Barrile's memorandum in support of motion for summary judgment offers compelling authority as to the proper remedy if the Court were, in fact, to find that Barrile did not properly follow the requirements of a trustee to provide notice under RCW 61.24. The appropriate remedy under the statute for an improperly conducted foreclosure is to request that the sale be set aside. See e.g., Cox v. Helenius, 103 Wash. 2d 383, 387, 693 P.2d 683, 686 (1985). The Court does not need to address SFF's misstatement of the law on this issue because the grant of summary judgment to Barrile renders it moot.

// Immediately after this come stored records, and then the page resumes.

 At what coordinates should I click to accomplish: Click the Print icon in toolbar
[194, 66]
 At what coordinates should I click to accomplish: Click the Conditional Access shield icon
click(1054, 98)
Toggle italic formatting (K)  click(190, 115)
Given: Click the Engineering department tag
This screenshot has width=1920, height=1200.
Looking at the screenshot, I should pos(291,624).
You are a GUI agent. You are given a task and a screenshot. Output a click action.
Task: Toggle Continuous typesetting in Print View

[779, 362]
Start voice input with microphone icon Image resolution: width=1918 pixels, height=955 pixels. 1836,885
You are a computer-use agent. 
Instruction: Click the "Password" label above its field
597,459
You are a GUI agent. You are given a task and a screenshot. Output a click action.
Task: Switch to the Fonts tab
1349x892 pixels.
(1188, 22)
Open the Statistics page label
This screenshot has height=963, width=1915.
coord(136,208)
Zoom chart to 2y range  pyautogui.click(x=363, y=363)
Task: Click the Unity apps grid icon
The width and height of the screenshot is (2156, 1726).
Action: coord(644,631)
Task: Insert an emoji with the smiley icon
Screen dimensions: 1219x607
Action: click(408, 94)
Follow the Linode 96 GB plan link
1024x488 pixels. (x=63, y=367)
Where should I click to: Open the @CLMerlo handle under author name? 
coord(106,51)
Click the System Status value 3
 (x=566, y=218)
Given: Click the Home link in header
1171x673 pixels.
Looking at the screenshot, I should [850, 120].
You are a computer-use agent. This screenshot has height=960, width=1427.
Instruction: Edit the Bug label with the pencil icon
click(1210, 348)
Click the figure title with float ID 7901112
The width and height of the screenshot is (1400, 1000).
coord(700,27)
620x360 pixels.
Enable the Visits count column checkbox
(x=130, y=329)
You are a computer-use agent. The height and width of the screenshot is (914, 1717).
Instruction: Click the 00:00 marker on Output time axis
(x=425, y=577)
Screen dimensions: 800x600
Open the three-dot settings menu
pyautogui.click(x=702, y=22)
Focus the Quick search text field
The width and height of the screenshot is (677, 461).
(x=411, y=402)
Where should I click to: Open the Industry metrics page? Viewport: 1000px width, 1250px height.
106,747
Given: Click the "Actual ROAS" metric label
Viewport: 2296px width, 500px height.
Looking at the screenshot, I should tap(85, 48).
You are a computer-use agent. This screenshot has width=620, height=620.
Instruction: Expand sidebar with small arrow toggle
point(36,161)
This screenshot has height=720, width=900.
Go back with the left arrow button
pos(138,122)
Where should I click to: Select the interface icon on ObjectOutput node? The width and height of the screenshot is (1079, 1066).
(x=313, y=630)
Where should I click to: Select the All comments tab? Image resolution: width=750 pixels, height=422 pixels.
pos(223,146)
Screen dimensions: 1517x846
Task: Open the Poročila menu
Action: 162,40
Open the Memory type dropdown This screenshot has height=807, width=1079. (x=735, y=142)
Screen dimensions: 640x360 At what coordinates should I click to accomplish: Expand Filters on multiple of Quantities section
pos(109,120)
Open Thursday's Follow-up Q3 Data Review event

SFF contends that it is a real party in interest despite having assigned its beneficial interest in the properties to Zions. Further, it argues Barrile breached his statutory duty as a successor trustee under RCW 61.24.040 when he failed to perform an additional search for SFF's correct address after the notice of foreclosure sent by Barrile to SFF was returned as "vacant, unable to forward."
FACTS
On August 15, 2007, SFF loaned Comstock $1,100,000 for the development of property located in Stevens County, Washington, and secured repayment of that loan by obtaining individual deeds of trust against tracts of land in said property. ECF No. 1 at 3. On the same day, Defendant Nakamoto also made a loan to Comstock in the amount of $580,500, securing repayment of the loan with a deed of trust against the same property. Id. SFF's loan was recorded in Stevens County just before Nakamoto's on August 15, 2007. Id.
SFF's complaint and their response to the motion for summary judgment appear to misstate the date that Nakamoto loaned money to Comstock. They repeatedly state that Mr. Nakamoto made his loan "on the same day Comstock refinanced the SFF Loan" (emphasis added). ECF 1 at 3. However, the loan was refinanced on October 12, 2007, while Nakamoto's loan was recorded on August 15, 2007. ECF 1 at 2. The date of Nakamoto's loan is actually the same day as the Plaintiff's first loan to Comstock for $1,100,000 on August 15, 2007.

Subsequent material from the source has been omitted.